June 12, 2012 by Greg Brandon

[SLEEP Co-Founder Phyllis Payne sent this letter to members of the school board on June 11, 2012. SLEEP's research on School Districts with start times of 8:00 AM or later is attached, below and available by Clicking HERE.]

Dear School Board members:

In the School Board resolution, you requested a list of successful practices and approaches in school divisions that start high schools after 8 a.m. It was to be determined how such districts:

  • Scheduled elementary, middle and high schools
  • Arranged transportation
  • Scheduled sports and after-school activities for high school students
  • Used successful change management techniques I have previewed the materials posted for Monday's Work Session and they address some transportation concerns, but don't cover other areas you were interested in pursuing. Accordingly, each has been briefly examined below to help inform your discussion on Monday.

How Have Districts Scheduled Elementary, Middle, and High Schools?
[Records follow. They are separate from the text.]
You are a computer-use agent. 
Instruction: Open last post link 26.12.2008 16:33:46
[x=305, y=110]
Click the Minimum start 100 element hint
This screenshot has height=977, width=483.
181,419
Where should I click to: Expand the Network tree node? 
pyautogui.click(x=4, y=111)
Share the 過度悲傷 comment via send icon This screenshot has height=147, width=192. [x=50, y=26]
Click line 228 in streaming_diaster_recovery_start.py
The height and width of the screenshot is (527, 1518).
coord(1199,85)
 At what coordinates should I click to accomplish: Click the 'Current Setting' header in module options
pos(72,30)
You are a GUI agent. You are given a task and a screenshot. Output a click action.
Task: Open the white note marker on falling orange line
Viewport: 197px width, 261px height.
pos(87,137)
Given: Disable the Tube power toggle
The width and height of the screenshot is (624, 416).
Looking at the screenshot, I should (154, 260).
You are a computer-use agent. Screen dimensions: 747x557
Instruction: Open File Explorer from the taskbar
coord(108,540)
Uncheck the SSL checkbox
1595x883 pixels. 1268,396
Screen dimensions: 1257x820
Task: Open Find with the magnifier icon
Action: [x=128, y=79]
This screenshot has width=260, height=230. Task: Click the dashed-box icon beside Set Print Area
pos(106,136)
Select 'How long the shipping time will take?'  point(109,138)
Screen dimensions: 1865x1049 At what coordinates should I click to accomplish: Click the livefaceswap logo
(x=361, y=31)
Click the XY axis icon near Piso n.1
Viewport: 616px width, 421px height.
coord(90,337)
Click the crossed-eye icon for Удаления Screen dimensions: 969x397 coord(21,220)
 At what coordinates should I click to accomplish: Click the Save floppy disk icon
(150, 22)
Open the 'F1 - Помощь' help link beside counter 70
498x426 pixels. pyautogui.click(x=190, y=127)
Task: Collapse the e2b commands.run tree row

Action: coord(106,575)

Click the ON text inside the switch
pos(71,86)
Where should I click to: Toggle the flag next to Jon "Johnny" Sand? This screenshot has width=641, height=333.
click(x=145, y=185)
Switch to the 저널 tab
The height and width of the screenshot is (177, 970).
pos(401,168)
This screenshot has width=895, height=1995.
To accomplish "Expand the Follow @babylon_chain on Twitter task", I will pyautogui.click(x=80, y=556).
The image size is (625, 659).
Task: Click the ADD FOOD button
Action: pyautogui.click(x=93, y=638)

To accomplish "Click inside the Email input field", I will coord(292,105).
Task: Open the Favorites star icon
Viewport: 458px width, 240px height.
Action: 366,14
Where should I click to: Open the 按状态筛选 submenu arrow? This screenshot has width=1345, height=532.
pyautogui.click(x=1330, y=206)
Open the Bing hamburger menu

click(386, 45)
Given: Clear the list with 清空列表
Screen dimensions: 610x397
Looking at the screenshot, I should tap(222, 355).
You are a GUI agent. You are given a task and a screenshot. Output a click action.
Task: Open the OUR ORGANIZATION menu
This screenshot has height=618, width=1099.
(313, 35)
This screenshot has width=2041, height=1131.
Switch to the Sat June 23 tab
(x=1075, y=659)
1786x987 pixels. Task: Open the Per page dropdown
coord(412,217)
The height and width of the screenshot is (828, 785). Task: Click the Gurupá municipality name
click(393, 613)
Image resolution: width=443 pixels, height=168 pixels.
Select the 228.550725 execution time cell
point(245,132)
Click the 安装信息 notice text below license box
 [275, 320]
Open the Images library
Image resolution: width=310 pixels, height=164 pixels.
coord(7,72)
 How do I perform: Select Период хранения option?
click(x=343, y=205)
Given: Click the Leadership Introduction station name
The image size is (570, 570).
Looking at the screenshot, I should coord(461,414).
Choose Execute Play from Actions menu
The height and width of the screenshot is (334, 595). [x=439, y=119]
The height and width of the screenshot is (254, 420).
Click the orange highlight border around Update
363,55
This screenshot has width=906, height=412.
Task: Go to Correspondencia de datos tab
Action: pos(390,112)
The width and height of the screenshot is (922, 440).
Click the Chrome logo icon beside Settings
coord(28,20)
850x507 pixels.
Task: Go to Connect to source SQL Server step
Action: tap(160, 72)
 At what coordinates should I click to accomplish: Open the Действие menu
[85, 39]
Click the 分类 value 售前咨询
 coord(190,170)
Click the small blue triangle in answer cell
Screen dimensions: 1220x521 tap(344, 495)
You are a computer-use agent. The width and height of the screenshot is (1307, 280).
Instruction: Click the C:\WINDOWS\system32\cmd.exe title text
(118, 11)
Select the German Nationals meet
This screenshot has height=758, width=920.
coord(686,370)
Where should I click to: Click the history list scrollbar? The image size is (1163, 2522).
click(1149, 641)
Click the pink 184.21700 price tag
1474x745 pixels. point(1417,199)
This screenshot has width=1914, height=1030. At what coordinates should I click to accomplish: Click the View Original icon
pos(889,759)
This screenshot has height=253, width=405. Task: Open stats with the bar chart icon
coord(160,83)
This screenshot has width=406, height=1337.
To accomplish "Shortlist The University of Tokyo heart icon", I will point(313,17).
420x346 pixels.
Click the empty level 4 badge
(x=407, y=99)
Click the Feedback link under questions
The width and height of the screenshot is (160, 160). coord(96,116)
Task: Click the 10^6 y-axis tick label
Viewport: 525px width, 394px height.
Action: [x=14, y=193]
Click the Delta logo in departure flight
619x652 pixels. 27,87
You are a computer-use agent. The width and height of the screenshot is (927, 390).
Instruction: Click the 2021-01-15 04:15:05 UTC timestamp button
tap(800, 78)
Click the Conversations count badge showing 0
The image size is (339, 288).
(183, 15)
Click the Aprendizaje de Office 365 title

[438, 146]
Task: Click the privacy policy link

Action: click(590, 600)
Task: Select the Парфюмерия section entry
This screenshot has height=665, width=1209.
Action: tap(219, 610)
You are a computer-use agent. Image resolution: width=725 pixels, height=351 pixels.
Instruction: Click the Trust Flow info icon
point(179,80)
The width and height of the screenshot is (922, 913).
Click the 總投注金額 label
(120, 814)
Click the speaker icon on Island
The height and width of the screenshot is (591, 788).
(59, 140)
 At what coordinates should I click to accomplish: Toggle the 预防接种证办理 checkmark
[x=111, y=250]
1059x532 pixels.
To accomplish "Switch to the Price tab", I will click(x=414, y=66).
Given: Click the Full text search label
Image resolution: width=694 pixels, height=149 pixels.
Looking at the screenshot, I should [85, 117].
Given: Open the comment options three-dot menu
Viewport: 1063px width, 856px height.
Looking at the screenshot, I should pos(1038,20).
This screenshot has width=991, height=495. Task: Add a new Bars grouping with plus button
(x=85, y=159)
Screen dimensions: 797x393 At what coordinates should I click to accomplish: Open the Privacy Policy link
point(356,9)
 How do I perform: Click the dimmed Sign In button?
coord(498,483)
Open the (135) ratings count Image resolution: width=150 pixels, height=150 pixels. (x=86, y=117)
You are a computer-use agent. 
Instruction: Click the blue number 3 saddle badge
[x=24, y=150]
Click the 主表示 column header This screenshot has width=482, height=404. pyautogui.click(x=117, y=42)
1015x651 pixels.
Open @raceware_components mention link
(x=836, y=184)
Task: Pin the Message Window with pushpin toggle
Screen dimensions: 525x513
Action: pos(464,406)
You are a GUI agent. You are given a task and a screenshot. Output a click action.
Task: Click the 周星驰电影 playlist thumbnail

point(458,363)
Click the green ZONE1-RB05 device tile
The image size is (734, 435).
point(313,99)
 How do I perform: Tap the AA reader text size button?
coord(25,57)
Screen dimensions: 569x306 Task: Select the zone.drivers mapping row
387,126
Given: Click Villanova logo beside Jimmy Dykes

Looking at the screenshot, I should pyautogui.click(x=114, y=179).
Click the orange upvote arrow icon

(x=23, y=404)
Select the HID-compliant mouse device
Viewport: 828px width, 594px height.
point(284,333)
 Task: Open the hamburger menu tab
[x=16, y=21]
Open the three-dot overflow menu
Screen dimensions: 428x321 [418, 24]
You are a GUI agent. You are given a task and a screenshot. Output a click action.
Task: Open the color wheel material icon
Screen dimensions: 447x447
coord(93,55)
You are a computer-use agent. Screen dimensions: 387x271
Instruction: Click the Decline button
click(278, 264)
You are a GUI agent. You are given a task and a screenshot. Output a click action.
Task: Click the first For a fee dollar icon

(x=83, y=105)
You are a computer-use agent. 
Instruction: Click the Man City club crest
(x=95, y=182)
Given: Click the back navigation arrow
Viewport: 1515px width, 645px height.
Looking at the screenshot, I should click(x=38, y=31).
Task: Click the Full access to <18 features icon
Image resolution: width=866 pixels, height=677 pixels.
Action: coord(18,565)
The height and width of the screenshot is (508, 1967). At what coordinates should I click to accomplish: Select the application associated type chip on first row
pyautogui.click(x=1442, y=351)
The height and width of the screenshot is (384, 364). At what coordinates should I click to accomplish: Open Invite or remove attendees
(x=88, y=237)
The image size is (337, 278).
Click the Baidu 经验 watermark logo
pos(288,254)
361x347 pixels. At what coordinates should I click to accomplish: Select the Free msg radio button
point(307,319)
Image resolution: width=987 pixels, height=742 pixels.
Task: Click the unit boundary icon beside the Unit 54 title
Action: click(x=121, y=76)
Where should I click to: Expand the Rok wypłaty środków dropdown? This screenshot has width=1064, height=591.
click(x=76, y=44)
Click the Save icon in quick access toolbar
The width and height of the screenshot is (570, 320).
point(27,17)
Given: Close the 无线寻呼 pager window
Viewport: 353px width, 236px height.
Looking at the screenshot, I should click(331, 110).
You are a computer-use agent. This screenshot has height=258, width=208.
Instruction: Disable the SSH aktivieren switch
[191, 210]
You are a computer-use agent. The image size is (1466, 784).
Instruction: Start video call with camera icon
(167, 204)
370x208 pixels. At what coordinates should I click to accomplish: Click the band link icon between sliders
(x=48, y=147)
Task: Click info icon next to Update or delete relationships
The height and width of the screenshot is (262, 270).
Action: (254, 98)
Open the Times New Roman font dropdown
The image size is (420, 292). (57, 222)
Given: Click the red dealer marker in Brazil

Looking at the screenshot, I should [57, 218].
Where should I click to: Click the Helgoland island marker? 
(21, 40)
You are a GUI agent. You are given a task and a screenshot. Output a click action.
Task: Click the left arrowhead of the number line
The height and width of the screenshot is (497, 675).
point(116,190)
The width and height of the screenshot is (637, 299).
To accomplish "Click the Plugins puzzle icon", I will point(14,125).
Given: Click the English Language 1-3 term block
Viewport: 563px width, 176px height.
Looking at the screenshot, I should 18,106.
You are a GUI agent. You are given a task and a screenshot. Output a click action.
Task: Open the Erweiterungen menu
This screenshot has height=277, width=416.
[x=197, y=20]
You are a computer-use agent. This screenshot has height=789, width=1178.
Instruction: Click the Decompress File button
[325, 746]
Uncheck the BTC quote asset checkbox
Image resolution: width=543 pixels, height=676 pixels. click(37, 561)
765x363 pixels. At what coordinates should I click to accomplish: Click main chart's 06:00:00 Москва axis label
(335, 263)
The Transportation Task Force found jurisdictions that had shifted to a later high school start time generally moved high schools to the middle tier: Minneapolis (8:40) and Edina (8:30), Minnesota, Arlington (8:19), Virginia and Brevard (8:30), Florida. Middle schools were usually moved to the first (7:45/7:50) or the last tier (9:15/9:30/9:40). Elementary schools were sometimes placed in the first tier (7:30-8:00), sometimes spread over a range of tiers (Arlington/Minneapolis) and, less often, placed entirely in the last tier (9:20 in Edina, MN).

In SLEEP’s current research, looking not just at divisions that had changed, but also at schools that have had later starting high schools for a long time, we found a wider variety of options. Some divisions even spread high school starting times across an opening bell window with some starting early (7:45) and others starting as late as 9:00 (Alachua, Florida). Others, like Loudoun had high school start in the last tier (9:00).

How Have Districts Arranged Transportation For Elementary, Middle And High School Students To And From School?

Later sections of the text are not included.